Sahte TKF’nin kurucuları arasında, “bu kış kömünizm gelecek” çığlıklarıyla ölen Celal Bayar’ın yanı sıra, Yunus Nadi, Tevif Rüştü Aras, M. Esat Bozkurt, İstiklal Mahkemelerinin baş cellatları “üç Ali”lerden biri olan Kılıç Ali, Refik Koraltan ve diğerleri vardı. Bu sahte TKF’nin üyeleri arasında, Mustafa Kemal, Fevzi Çakmak, Ali Fuat Cebesoy, Refet Bele, İsmet İnönü ve Kazım Karabekir gibi, İttihat ve Terakki saflarından gelen Teşkilat-ı Mahsusa üyeleri olan, ve çoğu Ermeni soykırımında  yer almış kurtuluş savaşının burjuva askeri önderleri yer alıyordu. Bütün burada adı geçenler katıksız birer anti-komünist ve sosyalizm düşmanlarıdır. Ama, çıkarları gereği ve SSCB’den destek alabilmek ve esas olarak da ülkede gerçek komünistlerin faaliyetlerini önleyebilmek için böyle bir sahtekarlığa başvurmuşlardır. Bu gerekçeye ek olarak, Batı emperyalist burjuvazisinin işgal ettiği bölgelerden çekilmeleri ve kendi hükümetlerini sağlamaktı.

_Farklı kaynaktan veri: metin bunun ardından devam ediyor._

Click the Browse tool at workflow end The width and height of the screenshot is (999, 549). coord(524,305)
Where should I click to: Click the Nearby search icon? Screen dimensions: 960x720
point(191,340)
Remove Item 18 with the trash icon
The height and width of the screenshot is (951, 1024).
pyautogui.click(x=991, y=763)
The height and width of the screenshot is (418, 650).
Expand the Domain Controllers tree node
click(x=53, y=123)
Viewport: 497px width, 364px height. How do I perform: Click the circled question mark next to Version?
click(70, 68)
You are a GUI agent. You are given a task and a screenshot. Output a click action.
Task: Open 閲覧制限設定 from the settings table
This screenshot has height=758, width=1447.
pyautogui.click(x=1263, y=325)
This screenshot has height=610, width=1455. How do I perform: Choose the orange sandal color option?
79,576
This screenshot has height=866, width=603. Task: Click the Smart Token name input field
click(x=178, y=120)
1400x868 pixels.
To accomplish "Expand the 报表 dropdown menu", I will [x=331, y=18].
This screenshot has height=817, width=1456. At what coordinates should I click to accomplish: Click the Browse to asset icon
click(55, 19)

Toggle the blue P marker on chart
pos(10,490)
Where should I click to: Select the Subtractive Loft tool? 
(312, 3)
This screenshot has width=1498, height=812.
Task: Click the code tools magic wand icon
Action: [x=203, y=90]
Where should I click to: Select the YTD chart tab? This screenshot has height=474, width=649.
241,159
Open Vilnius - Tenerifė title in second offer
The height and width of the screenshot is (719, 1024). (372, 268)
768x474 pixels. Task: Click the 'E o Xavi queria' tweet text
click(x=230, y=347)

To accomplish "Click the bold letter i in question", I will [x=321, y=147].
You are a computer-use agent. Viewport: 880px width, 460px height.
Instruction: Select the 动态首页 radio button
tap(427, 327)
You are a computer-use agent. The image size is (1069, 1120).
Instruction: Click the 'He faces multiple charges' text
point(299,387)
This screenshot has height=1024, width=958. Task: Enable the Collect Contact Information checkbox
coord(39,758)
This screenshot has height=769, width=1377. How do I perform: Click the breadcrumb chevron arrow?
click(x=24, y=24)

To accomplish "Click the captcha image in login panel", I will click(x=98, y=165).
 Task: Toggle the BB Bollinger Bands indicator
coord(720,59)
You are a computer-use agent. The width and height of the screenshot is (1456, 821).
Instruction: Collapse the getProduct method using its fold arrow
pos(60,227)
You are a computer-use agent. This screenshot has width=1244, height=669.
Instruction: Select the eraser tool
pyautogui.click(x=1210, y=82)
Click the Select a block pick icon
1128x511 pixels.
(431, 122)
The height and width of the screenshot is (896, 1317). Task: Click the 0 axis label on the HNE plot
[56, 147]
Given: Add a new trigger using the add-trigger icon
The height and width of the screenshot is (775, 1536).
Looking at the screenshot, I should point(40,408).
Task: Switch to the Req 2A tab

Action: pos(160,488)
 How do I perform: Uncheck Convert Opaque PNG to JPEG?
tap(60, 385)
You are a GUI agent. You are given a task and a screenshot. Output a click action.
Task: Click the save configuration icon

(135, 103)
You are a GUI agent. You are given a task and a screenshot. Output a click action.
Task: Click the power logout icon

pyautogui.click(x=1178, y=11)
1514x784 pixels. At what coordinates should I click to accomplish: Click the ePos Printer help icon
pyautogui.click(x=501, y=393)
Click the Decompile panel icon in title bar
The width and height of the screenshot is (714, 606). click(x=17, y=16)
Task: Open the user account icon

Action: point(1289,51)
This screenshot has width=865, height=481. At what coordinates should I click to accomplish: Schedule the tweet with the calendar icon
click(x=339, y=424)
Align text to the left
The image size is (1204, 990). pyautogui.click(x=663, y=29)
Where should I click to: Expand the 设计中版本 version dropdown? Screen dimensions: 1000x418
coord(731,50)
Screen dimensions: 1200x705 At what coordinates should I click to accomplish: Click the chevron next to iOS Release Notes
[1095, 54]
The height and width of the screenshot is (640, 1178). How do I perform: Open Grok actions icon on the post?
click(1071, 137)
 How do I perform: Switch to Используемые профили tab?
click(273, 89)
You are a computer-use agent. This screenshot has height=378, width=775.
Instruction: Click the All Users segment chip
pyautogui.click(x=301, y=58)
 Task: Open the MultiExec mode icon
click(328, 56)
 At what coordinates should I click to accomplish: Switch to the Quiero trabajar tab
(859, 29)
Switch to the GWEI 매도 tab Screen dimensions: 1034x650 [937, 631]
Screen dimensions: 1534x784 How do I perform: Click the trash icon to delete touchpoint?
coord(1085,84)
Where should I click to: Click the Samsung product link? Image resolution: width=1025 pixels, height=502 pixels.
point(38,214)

Sovyet Devrimi kasırgasının ülkeye gelmesini önlemek için egemen sınıfların temsilcileri “komünist” sıfatını taşımakta bir sakınca görmemişlerdi. Ayrıca, böyle davranmaları, komünizme karşı mücadele etmelerini de kolaylaştırıyordu.

Yani, kurtuluş savaşı, daha savaş içinde güçlü bir anti-komünist niteliğe sahip ve emperyalistler ile de ilişkilerini koparmak istemiyorlardı. Burjuvazinin önderliğinde yapılan bir savaşın, işçi ve köylülerden yana tavır alması bekelenemezdi. İbrahim Kaypakkaya’nında belirittiği gibi, kemalist devrimin karakteri,  işçi ve köylü devriminin karşısında yer alan karşı-dervimci ulusal burjuva devrimdir. M. Suphi ve yoldaşlarının alçakça katliamı, bunun en açık delilerinden biridir.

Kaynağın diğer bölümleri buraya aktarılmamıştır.